Rewrite every one of the records below as a numbered list, one line to each number, leaving out any blank lines.
— Begin STORED RECORDS —
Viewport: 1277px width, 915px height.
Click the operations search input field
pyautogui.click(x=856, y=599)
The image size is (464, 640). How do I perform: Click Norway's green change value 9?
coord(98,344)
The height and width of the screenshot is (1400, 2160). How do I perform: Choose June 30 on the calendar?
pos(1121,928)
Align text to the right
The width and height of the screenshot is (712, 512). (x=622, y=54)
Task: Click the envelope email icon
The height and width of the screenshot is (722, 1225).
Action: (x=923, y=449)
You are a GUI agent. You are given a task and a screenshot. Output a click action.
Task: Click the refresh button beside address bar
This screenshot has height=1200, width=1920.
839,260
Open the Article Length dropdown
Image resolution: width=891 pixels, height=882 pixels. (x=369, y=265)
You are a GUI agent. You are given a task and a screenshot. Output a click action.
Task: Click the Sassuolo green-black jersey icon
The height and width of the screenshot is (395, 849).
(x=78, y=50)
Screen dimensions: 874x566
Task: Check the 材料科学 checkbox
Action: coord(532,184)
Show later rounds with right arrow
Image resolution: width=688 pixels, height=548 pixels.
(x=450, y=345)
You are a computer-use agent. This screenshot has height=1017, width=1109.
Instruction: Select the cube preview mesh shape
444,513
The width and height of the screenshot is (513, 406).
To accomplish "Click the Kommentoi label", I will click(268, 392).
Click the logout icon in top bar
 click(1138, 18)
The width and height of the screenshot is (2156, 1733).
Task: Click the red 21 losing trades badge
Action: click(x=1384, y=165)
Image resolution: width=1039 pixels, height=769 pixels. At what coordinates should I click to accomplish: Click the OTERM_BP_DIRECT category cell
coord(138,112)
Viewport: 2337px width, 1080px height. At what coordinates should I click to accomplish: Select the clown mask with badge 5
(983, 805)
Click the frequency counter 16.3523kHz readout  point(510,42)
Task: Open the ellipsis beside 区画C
— End STORED RECORDS —
▶ EXERCISE OUTPUT:
1. Viewport: 1277px width, 915px height.
2. Click the operations search input field
3. pyautogui.click(x=856, y=599)
4. The image size is (464, 640). How do I perform: Click Norway's green change value 9?
5. coord(98,344)
6. The height and width of the screenshot is (1400, 2160). How do I perform: Choose June 30 on the calendar?
7. pos(1121,928)
8. Align text to the right
9. The width and height of the screenshot is (712, 512). (x=622, y=54)
10. Task: Click the envelope email icon
11. The height and width of the screenshot is (722, 1225).
12. Action: (x=923, y=449)
13. You are a GUI agent. You are given a task and a screenshot. Output a click action.
14. Task: Click the refresh button beside address bar
15. This screenshot has height=1200, width=1920.
16. 839,260
17. Open the Article Length dropdown
18. Image resolution: width=891 pixels, height=882 pixels. (x=369, y=265)
19. You are a GUI agent. You are given a task and a screenshot. Output a click action.
20. Task: Click the Sassuolo green-black jersey icon
21. The height and width of the screenshot is (395, 849).
22. (x=78, y=50)
23. Screen dimensions: 874x566
24. Task: Check the 材料科学 checkbox
25. Action: coord(532,184)
26. Show later rounds with right arrow
27. Image resolution: width=688 pixels, height=548 pixels.
28. (x=450, y=345)
29. You are a computer-use agent. This screenshot has height=1017, width=1109.
30. Instruction: Select the cube preview mesh shape
31. 444,513
32. The width and height of the screenshot is (513, 406).
33. To accomplish "Click the Kommentoi label", I will click(268, 392).
34. Click the logout icon in top bar
35.  click(1138, 18)
36. The width and height of the screenshot is (2156, 1733).
37. Task: Click the red 21 losing trades badge
38. Action: click(x=1384, y=165)
39. Image resolution: width=1039 pixels, height=769 pixels. At what coordinates should I click to accomplish: Click the OTERM_BP_DIRECT category cell
40. coord(138,112)
41. Viewport: 2337px width, 1080px height. At what coordinates should I click to accomplish: Select the clown mask with badge 5
42. (983, 805)
43. Click the frequency counter 16.3523kHz readout  point(510,42)
44. Task: Open the ellipsis beside 区画C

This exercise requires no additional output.